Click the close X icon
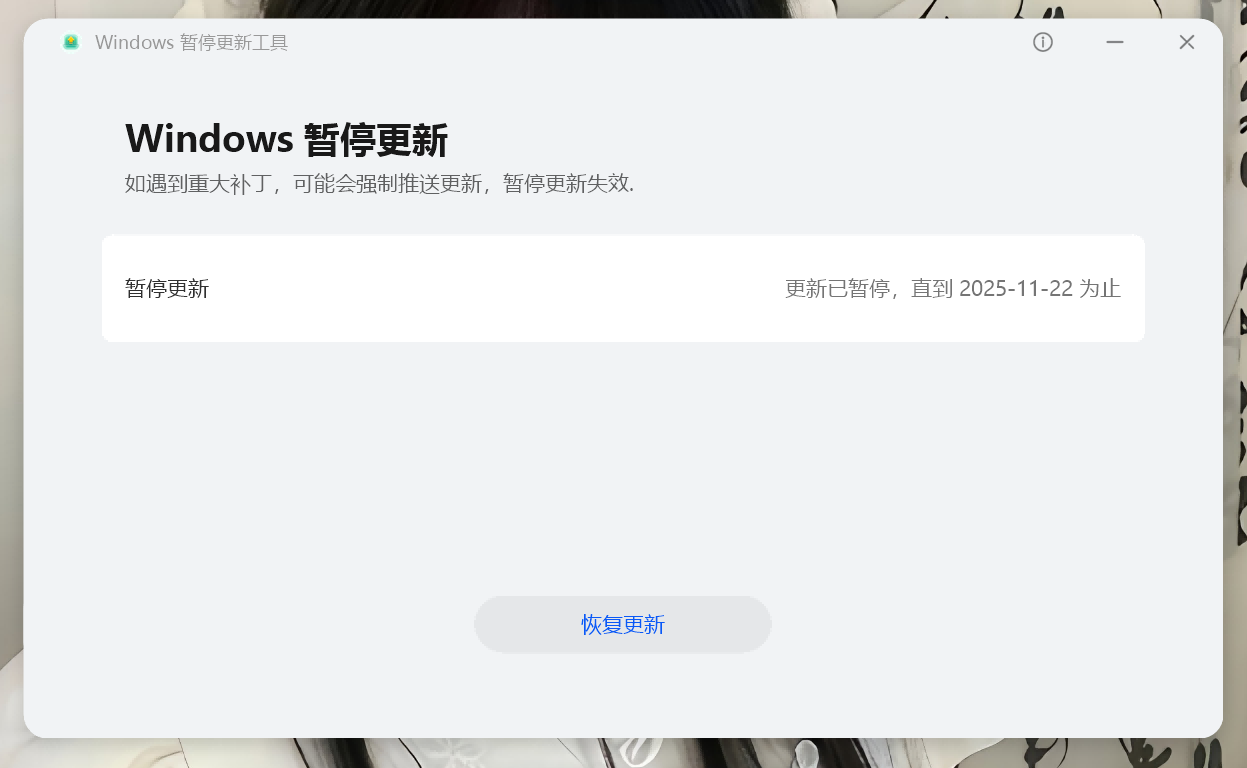click(1186, 42)
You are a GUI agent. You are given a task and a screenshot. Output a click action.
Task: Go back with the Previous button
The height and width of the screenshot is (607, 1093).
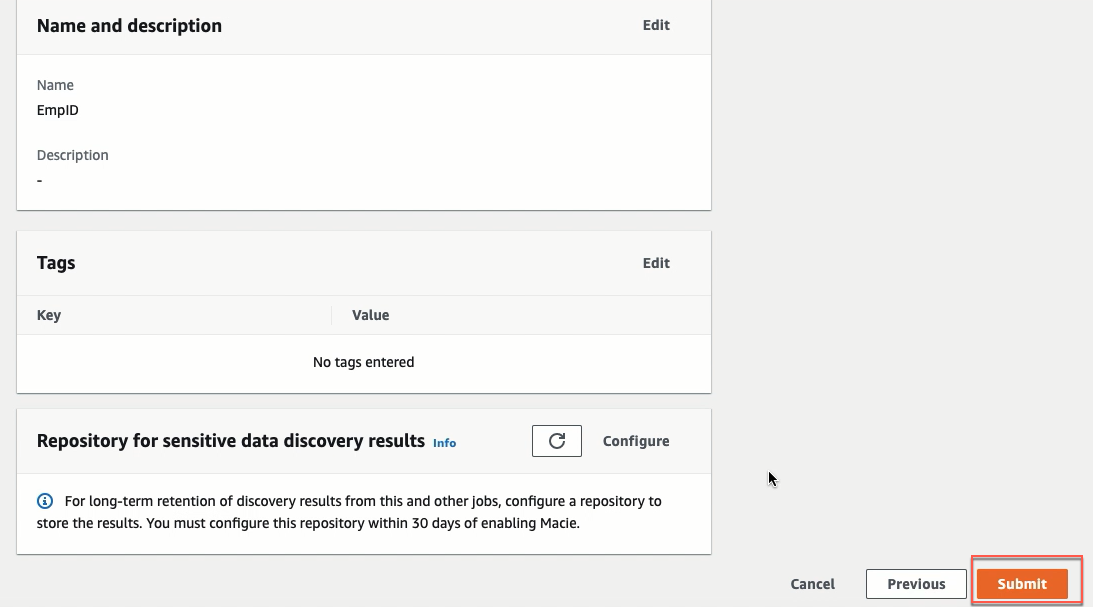click(916, 584)
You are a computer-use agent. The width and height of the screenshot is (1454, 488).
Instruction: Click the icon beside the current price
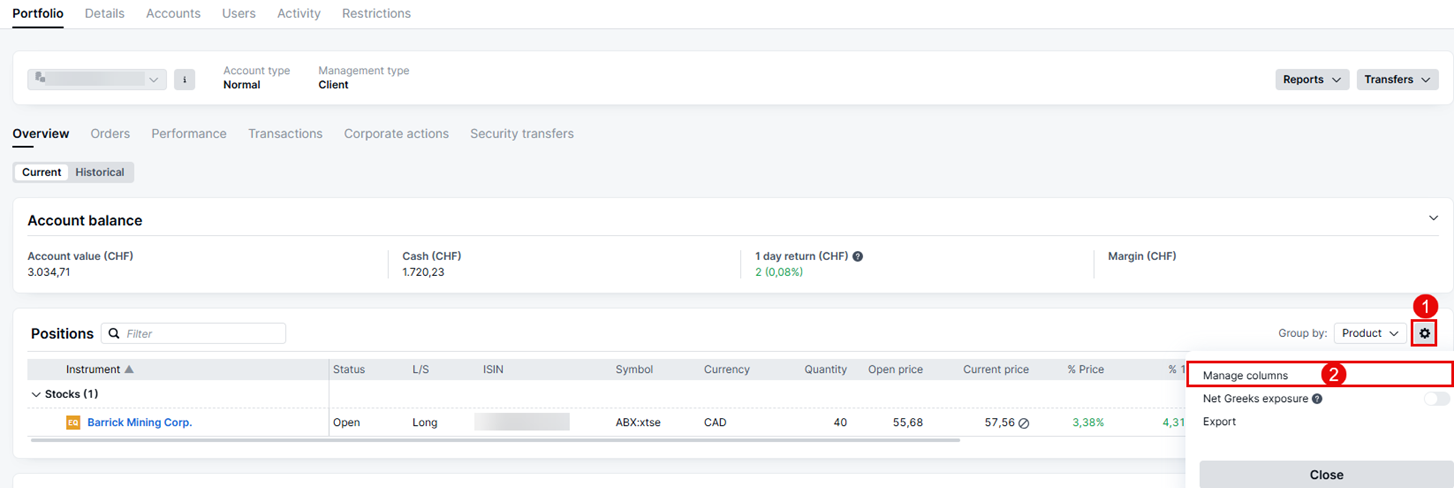click(x=1023, y=423)
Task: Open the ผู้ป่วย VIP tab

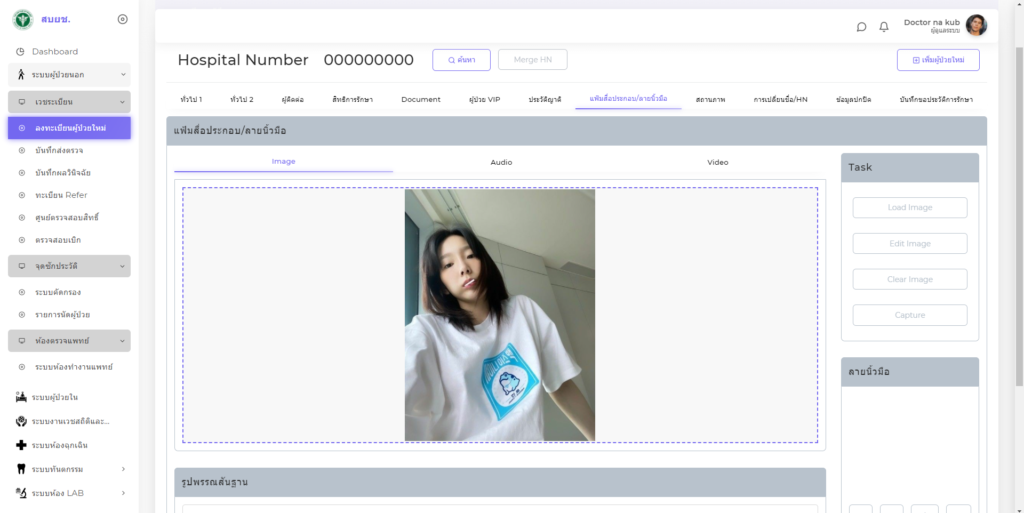Action: click(x=484, y=100)
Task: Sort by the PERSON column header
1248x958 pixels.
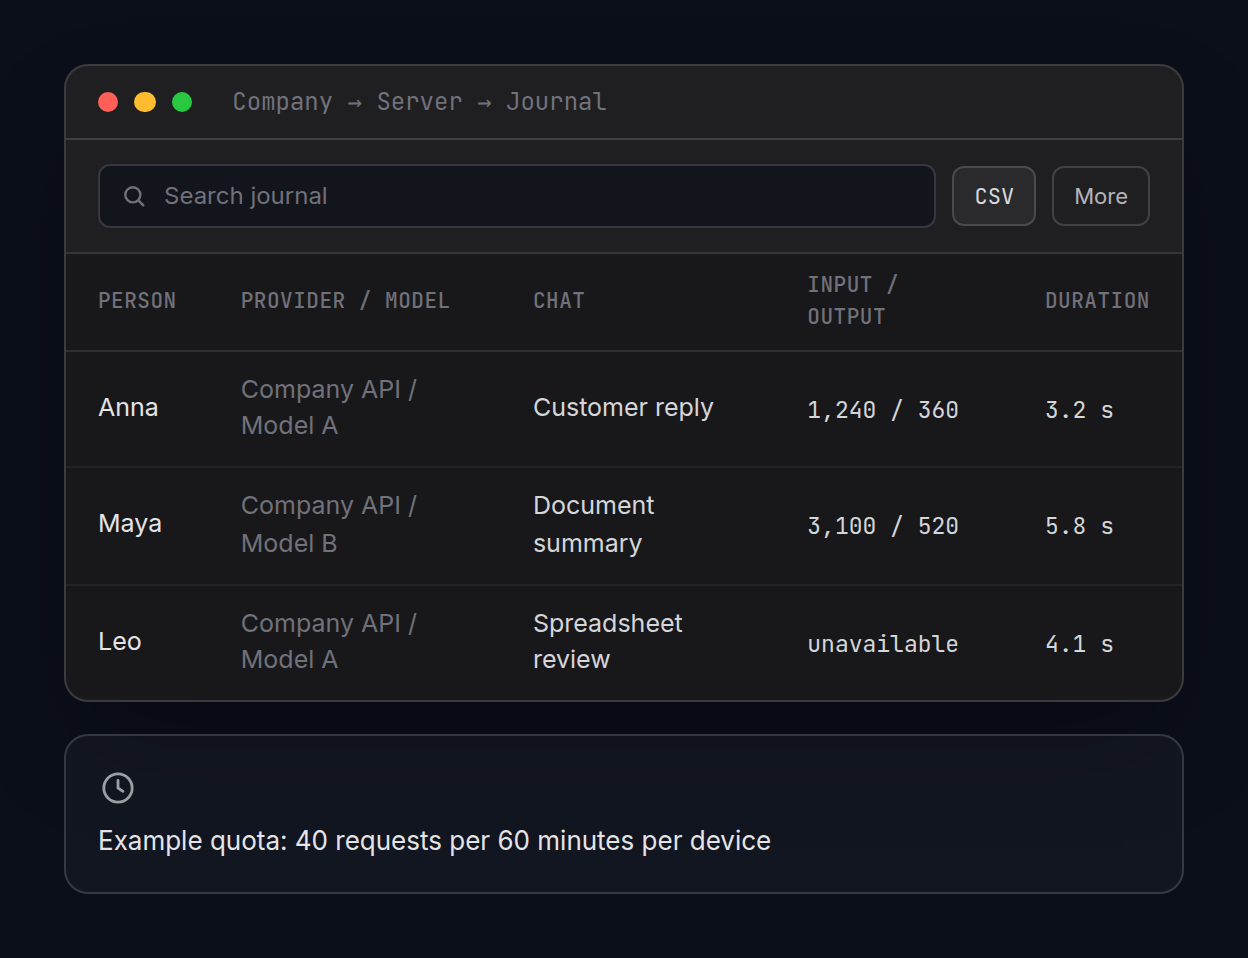Action: [137, 301]
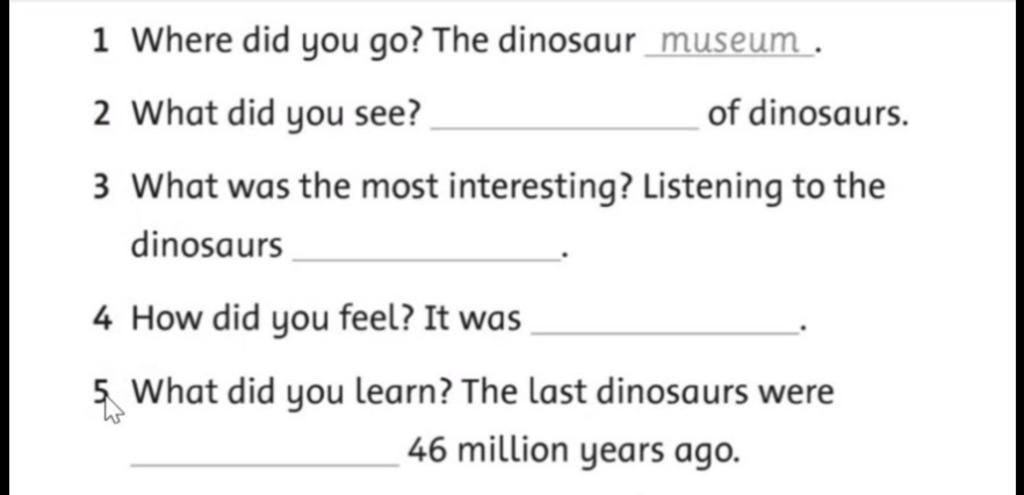Click the question number 5 under the cursor

[100, 393]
----------
PROBLEM> Lay out the entries from the first one through the line containing "click(916, 584)", inclusive, as a two-column CSV with the headers instruction and action, one row per entry. Put each field in double quotes, replace line breaks with spaces, and leave out the pictures.

THE RESPONSE>
instruction,action
"Click the close X icon","click(1186, 42)"
"You are a GUI agent. You are given a task and a screenshot. Output a click action. Task: Go back with the Previous button The height and width of the screenshot is (607, 1093).","click(916, 584)"